§ **Task prompt**:
Which lines come from the start of the records through the line that holds "Click the timestamp 2022.11.11 01:08"? Write them out word for word.

Stored items:
Start of Block
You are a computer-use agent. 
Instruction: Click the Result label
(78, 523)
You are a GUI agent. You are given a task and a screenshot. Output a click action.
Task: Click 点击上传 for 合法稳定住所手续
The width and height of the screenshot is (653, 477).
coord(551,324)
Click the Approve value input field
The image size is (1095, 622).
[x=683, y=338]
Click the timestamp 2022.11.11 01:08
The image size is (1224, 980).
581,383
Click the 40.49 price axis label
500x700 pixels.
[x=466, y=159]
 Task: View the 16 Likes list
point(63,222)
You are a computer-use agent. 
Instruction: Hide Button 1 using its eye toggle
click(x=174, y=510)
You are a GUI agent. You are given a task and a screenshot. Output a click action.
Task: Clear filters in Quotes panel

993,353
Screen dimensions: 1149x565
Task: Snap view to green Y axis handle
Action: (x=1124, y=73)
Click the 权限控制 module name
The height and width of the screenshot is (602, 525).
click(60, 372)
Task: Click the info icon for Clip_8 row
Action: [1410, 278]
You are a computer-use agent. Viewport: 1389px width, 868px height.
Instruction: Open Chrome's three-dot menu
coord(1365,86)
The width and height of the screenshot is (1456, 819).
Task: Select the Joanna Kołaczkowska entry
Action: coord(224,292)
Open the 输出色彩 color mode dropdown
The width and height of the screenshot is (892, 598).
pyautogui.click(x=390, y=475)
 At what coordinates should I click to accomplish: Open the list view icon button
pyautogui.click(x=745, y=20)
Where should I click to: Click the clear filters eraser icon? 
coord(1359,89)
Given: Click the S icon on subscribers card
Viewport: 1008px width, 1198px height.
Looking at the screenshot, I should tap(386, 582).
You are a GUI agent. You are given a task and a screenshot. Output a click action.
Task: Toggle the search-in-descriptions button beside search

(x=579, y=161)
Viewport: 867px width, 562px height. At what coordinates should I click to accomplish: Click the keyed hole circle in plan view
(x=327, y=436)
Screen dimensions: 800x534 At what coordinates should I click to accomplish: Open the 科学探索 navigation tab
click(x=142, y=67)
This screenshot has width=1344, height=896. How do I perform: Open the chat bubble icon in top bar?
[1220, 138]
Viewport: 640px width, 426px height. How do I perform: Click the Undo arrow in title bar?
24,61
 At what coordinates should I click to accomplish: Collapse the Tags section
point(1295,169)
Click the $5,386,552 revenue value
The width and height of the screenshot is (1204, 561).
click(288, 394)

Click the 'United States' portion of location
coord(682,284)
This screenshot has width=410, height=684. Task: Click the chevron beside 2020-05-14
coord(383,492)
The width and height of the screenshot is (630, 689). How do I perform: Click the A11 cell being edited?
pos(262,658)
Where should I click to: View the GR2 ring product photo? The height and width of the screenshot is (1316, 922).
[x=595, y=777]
End of Block
§ **Solution**:
You are a computer-use agent. 
Instruction: Click the Result label
(78, 523)
You are a GUI agent. You are given a task and a screenshot. Output a click action.
Task: Click 点击上传 for 合法稳定住所手续
The width and height of the screenshot is (653, 477).
coord(551,324)
Click the Approve value input field
The image size is (1095, 622).
[x=683, y=338]
Click the timestamp 2022.11.11 01:08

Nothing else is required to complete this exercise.